1. USPS daily mail delivery will become a quaint memory, like the milkman. UPS and FedEx will merge and will provide a more ingenious array of services.

2. The “grid” will become more contiguous: it won’t matter if it’s Bluetooth, 802.11 or 802.16, it will all work as part of a seamless system. Cellular will begin to look (and act) more like what we now know as in-home wireless. In home-computing will occur on a variety of networked devices and most data will all live in the “cloud”. Google will continue to become the adhesive in a massive database of human achievement and human life.

3. One major broadcast network will bite the dust. (My bet, as much as I hate to write it: NBC.) It might reincarnate as some other kind of service… but I’m not sure (exactly) on what that may be.

4. Cable companies will move away from providing traditional grid-broadcast TV service (because viewership will plummet as “viewers” flock to time-shift device-driven watching, and view on demand), and will instead provide the infrastructure for mini access points that are connected to the larger wireless grid.

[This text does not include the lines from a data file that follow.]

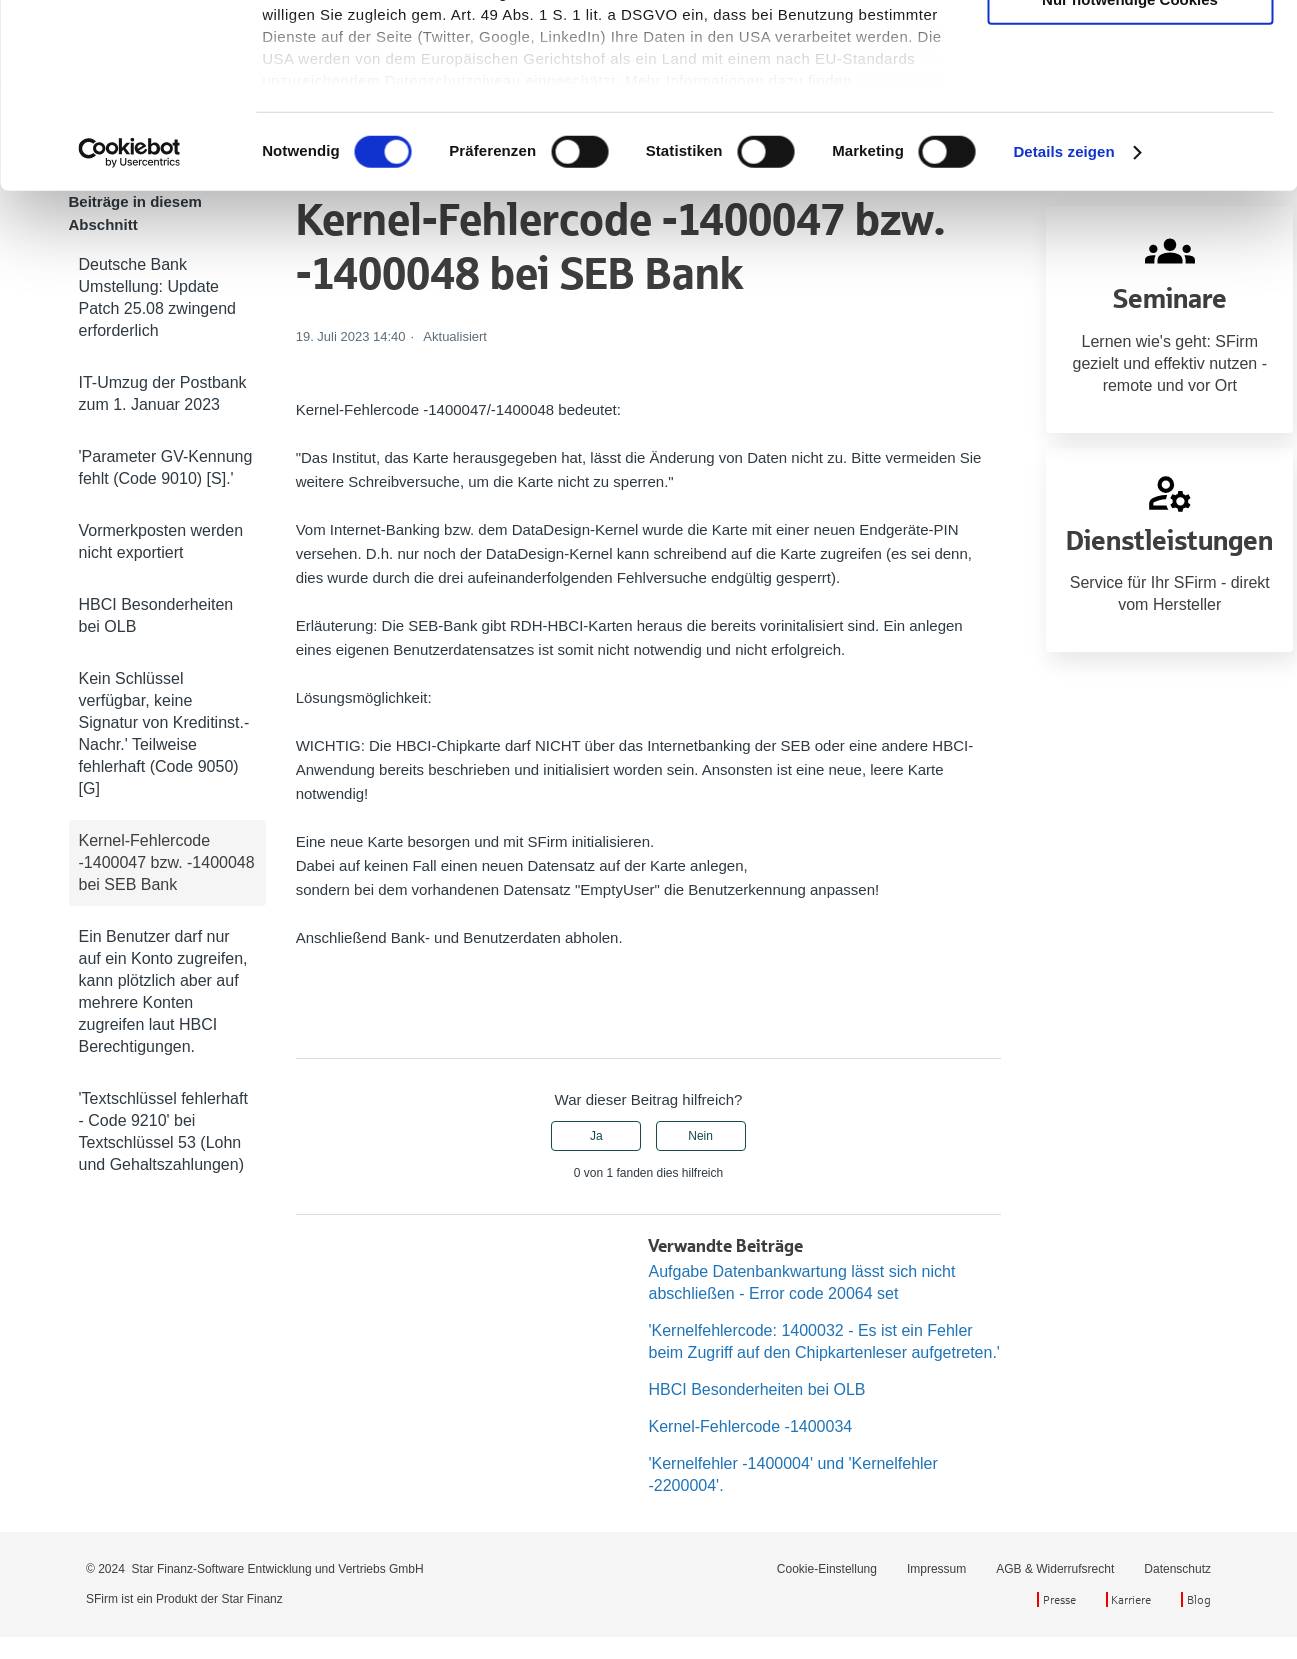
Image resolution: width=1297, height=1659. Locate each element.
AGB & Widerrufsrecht (1055, 1569)
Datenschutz (1177, 1569)
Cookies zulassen (1130, 49)
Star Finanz (251, 1599)
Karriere (1131, 1599)
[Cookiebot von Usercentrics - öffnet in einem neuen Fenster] (129, 320)
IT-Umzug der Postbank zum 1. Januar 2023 (163, 393)
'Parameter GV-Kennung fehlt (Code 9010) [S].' (166, 467)
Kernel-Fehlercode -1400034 (750, 1426)
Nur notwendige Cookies (1130, 167)
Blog (1199, 1599)
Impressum (936, 1569)
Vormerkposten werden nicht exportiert (161, 541)
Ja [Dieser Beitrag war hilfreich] (596, 1136)
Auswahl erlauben (1130, 108)
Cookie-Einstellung (827, 1569)
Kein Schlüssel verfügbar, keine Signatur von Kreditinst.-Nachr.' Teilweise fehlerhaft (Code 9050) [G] (164, 733)
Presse (1059, 1599)
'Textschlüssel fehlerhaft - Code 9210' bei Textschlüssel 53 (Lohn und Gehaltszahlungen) (163, 1131)
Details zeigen (1063, 319)
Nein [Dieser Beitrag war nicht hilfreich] (700, 1136)
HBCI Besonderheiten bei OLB (156, 615)
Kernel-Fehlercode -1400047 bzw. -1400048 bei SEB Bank (167, 862)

5. RFID will (finally) change the way we shop for commodity goods (like groceries). In-store: item-by-item check outs will evaporate, replaced by self-serve kiosks (don’t laugh… who would have thought we’d be checking ourselves in to the airport 10 years ago?) In-home: grocery delivery will catch on among more affluent and urban users, and item inventory will “self replenish”. Shopping will continue to move toward the experiential and theatric end of the spectrum for shoppers of all strata: luxury through laggards.

6. Plastic will become… well different. Plastics as we know them (today) will become obsolete, and politically incorrect. As more comes to light about the dangers of plastic, fewer people will want to use plastic, or even be near plastic. Instead, bio-plastics (made from friendlier source materials) will become edible, and biodegradable. And our plastic money will change too: credit cards will become more integrated, and will be differentiated by “classes” of service akin to a private concierge at the high end, and a financial manager at the low end.

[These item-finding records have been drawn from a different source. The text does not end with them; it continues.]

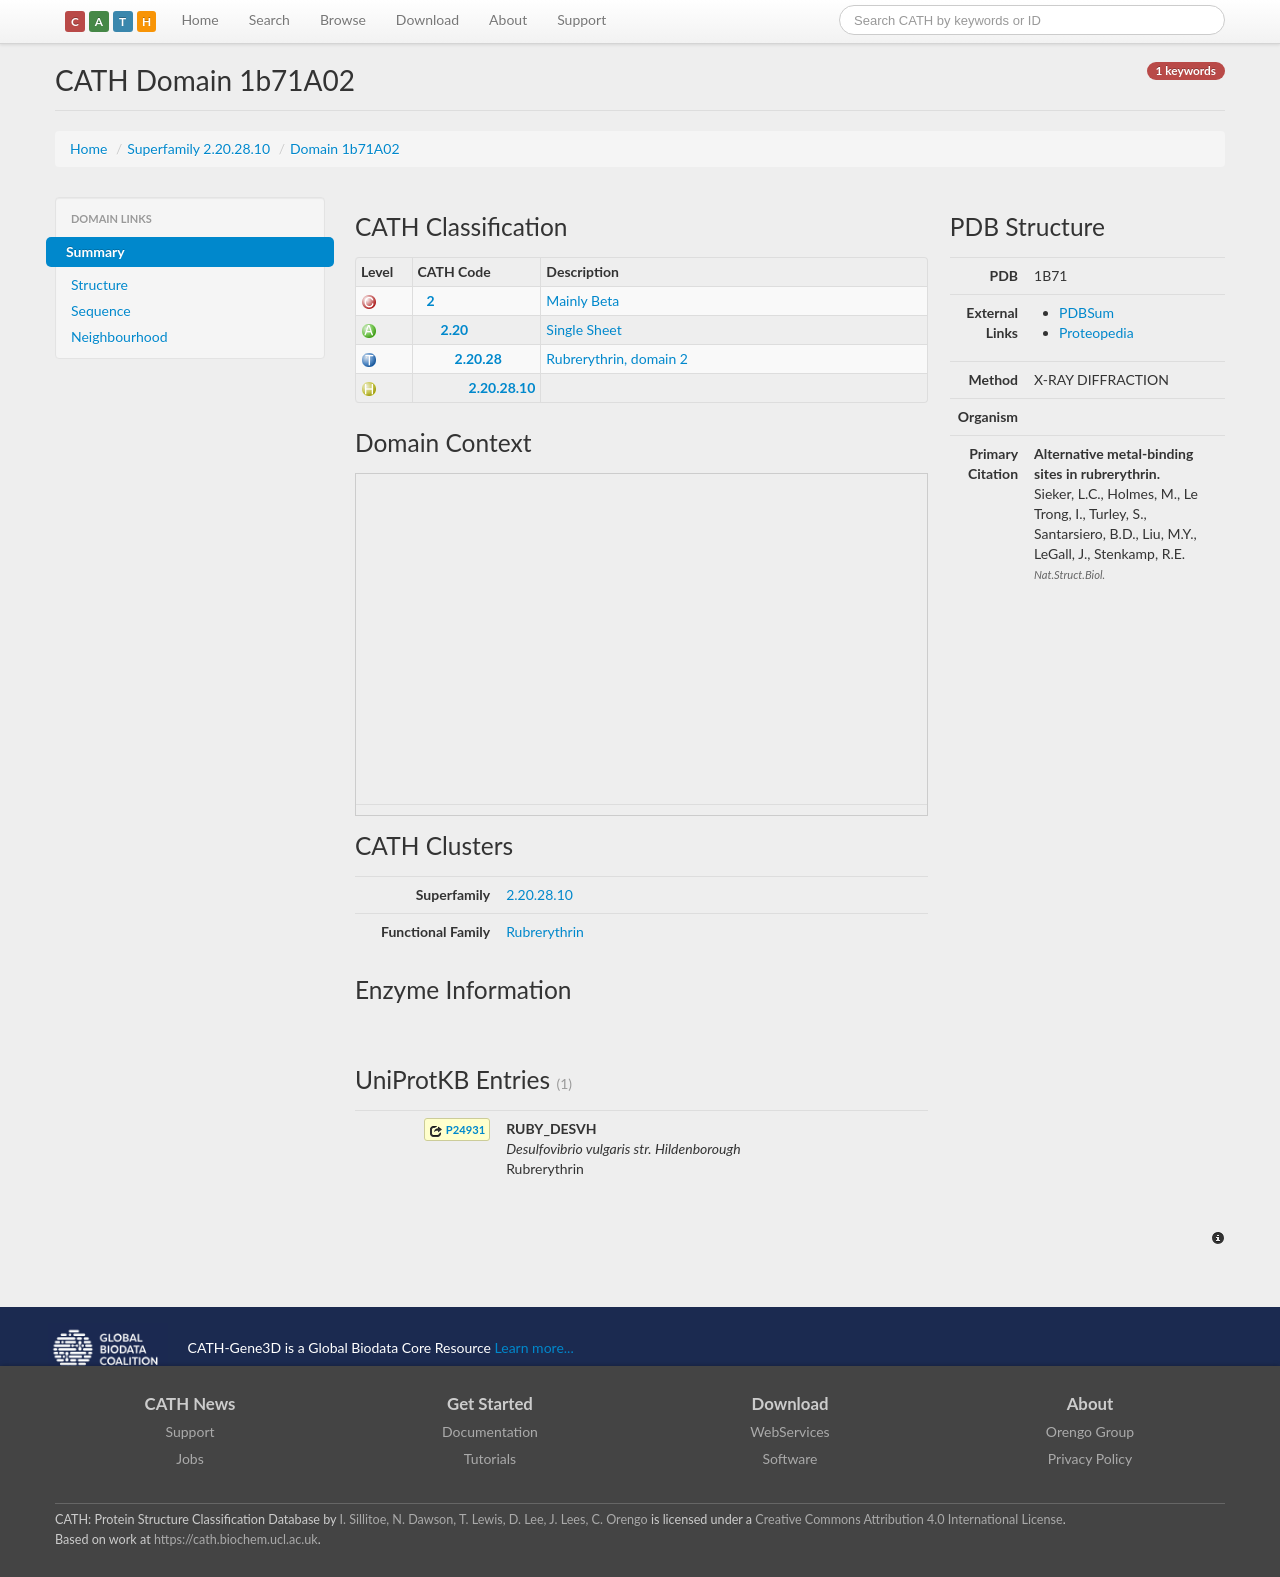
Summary (95, 251)
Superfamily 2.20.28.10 (200, 148)
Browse (343, 19)
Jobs (190, 1458)
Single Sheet (583, 329)
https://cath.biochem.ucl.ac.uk (236, 1539)
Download (427, 19)
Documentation (490, 1431)
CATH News (190, 1403)
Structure (99, 284)
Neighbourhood (119, 336)
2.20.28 (478, 358)
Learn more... (534, 1347)
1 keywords (1186, 70)
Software (790, 1458)
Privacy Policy (1090, 1458)
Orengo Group (1090, 1431)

7. Media providers will merge (much like we saw media producers merge in the 2000s). Verizon might “buy out” Time Warner Cable, Boingo might take over Sprint. Who knows, but I’d bet dollars to donuts on this one.

8. Your health data and medical records will be kept online and will update continuously from devices in or near your home (like your scale, your android-powered communication device that tracks how far you’ve walked during the day, the RFID-enabled prescription bottle that notes the last time it was opened.)

9. Air travel will continue to suck. People will get fed up, prices will continue to climb, service will continue to erode and because it will become less politically correct to drive the demand for high-speed train travel will explode. This will happen at the end of the decade, especially after the unbelievable success of the New York-Montreal/Boston-Buffalo network of high-speed rail is launched to public acclaim, and helps to transform the regional Northeast/Southeast economies.

10. Cars will become networked. They will network and communicate with “the grid” and with each other. They’ll keep drivers and passengers safer and more entertained.

What do you think? Post your predictions in the comment section below… and check back in 10 years to see if these were correct.